Face it, stans: This was inevitable. After having its release date bumped no fewer than three times, Wonder Woman 1984 is going to debut in US theaters and on HBO Max on December 25. That means you may not get the big popcorn-filled summer weekend blockbuster opening you would’ve liked—and that Diana Prince probably deserved—but you will be able to see director Patty Jenkins’ sequel to her 2017 hit Wonder Woman, and you will, if you so choose, be able to watch it from the comfort of your couch.
It’s probably for the best. As much as any film fan worth their salt wants to plop their butt in a stadium seat with an overpriced soda to watch a superhero movie, Covid-19 is still tearing through the country, and the one villain Wonder Woman can’t lasso is ’rona. The US is now averaging more than 150,000 new cases per day, and as winter sets in, there’s a chance that number gets worse. Half of the country’s theaters are closed, and cinema chains have been frustrated with studios delaying their major releases this year. (A spokesperson for the National Association of Theatre Owners declined to comment for this story.) While fans are being asked to wait for other films primed for a 2020 release, like Dune or the James Bond flick No Time to Die, getting to see the year’s Last Film Standing on any platform is a bit of a respite.
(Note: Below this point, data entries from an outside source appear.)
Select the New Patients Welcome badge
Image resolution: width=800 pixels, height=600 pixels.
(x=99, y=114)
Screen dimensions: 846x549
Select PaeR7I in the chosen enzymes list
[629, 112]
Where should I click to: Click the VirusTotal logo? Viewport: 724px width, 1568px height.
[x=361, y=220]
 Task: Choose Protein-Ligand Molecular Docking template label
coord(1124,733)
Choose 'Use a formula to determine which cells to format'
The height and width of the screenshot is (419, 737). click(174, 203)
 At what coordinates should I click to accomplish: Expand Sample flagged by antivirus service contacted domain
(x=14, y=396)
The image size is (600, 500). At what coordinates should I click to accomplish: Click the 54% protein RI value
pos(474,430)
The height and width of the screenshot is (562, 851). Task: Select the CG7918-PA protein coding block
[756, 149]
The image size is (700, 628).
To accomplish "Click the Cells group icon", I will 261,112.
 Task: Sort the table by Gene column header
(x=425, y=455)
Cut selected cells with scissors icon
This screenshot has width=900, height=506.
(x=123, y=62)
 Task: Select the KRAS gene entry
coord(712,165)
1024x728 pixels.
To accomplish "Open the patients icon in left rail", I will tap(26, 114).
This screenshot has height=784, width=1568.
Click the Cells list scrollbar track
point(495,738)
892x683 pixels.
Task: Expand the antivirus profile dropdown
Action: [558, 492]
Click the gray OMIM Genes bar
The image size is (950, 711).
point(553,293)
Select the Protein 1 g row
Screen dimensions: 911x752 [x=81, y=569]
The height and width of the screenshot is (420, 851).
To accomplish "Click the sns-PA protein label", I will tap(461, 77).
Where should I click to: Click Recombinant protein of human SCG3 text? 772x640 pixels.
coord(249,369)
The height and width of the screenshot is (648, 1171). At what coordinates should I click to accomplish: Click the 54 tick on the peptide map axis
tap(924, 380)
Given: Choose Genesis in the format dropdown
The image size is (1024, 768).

Warner Bros. has called its move to release Wonder Woman 1984 in theaters and on its streaming platform at the same time “historic.” It could also prove to be a bellwether. Even before the pandemic, the streaming wars were heating up. Every content-producing company with a back catalog—and even some without (ahem, Apple TV+)—was launching its own service, walling off its own garden of movies and television shows. Now, with theater attendance plummeting as Americans quarantine, services like Disney+, Peacock, and HBO Max allow their corporate owners to test out if going straight to consumers with major movie releases the same day they hit the big screen is a viable option.
Whether this strange experiment’s results are what Warner Bros. will want to see is another story. Wonder Woman 1984 was originally projected to be a billion-dollar blockbuster. It’s unlikely the release will have that kind of performance now, but it could significantly impact HBO Max’s subscriber numbers at a time—the holiday season—when folks are home and looking to be entertained. When Disney released the live-action remake of Mulan on Disney+ this past summer, downloads of the app reportedly increased 68 percent. HBO Max could see a similar spike, especially since the new Wonder Woman will be available to all Max subscribers automatically. (Disney charged $30 for Mulan on top of the regular monthly membership fee.) WarnerMedia also just made a deal to get HBO Max on Amazon Fire TV devices, opening up a whole new market of potential customers. (If they could do the same with Roku, which represents about half of the connected TV market, they’d be swimming, but that stalemate continues apace.)
Look, broadly speaking, this isn’t an ideal situation for anyone. Sitting in air conditioning in the middle of July to watch a movie at the multiplex is fun, and the prolonged theater closures brought on by Covid-19 are not good for the movie business at large. But according to Ann Sarnoff, head of the WarnerMedia group that oversees Warner Bros., it was the best way for the studio to keep “our business moving forward” while also appeasing fans and navigating a pandemic. Sure, they could have pushed the film into 2021 like most of the other big 2020 releases, but at a certain point, something’s gotta give. The problems brought on by the coronavirus may not end next year; studios should be taking a chance on alternative release strategies. If Wonder Woman can’t rope moviegoers into a new way of life, maybe no one can.